Source information Block Start

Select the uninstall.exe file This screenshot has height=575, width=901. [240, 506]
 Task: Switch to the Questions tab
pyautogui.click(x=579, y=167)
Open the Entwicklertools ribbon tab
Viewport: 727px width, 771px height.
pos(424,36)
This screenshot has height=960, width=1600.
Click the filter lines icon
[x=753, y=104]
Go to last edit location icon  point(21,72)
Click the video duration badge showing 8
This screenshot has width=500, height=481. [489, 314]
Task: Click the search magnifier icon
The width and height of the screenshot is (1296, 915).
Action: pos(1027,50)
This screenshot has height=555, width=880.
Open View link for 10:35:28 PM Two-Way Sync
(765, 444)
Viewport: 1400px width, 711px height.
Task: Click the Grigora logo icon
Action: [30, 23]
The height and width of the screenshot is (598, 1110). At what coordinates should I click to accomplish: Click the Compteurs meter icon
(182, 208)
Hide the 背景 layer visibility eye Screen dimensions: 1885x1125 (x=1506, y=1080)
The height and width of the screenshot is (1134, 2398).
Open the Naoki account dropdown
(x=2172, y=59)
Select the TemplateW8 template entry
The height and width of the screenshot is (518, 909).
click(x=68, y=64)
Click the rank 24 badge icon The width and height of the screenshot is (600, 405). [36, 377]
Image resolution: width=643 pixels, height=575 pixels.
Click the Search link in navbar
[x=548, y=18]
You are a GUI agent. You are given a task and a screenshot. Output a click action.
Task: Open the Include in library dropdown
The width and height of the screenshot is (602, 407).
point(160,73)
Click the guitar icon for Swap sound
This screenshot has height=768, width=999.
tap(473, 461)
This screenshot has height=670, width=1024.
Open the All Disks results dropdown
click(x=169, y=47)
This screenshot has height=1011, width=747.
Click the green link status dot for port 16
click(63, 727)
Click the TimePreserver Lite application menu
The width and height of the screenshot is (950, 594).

Source information Block End

» **Task to carry out**
Exactly reproduce every line of the records.

» **Finished exercise**
Select the uninstall.exe file This screenshot has height=575, width=901. [240, 506]
 Task: Switch to the Questions tab
pyautogui.click(x=579, y=167)
Open the Entwicklertools ribbon tab
Viewport: 727px width, 771px height.
pos(424,36)
This screenshot has height=960, width=1600.
Click the filter lines icon
[x=753, y=104]
Go to last edit location icon  point(21,72)
Click the video duration badge showing 8
This screenshot has width=500, height=481. [489, 314]
Task: Click the search magnifier icon
The width and height of the screenshot is (1296, 915).
Action: pos(1027,50)
This screenshot has height=555, width=880.
Open View link for 10:35:28 PM Two-Way Sync
(765, 444)
Viewport: 1400px width, 711px height.
Task: Click the Grigora logo icon
Action: [30, 23]
The height and width of the screenshot is (598, 1110). At what coordinates should I click to accomplish: Click the Compteurs meter icon
(182, 208)
Hide the 背景 layer visibility eye Screen dimensions: 1885x1125 (x=1506, y=1080)
The height and width of the screenshot is (1134, 2398).
Open the Naoki account dropdown
(x=2172, y=59)
Select the TemplateW8 template entry
The height and width of the screenshot is (518, 909).
click(x=68, y=64)
Click the rank 24 badge icon The width and height of the screenshot is (600, 405). [36, 377]
Image resolution: width=643 pixels, height=575 pixels.
Click the Search link in navbar
[x=548, y=18]
You are a GUI agent. You are given a task and a screenshot. Output a click action.
Task: Open the Include in library dropdown
The width and height of the screenshot is (602, 407).
point(160,73)
Click the guitar icon for Swap sound
This screenshot has height=768, width=999.
tap(473, 461)
This screenshot has height=670, width=1024.
Open the All Disks results dropdown
click(x=169, y=47)
This screenshot has height=1011, width=747.
Click the green link status dot for port 16
click(63, 727)
Click the TimePreserver Lite application menu
The width and height of the screenshot is (950, 594).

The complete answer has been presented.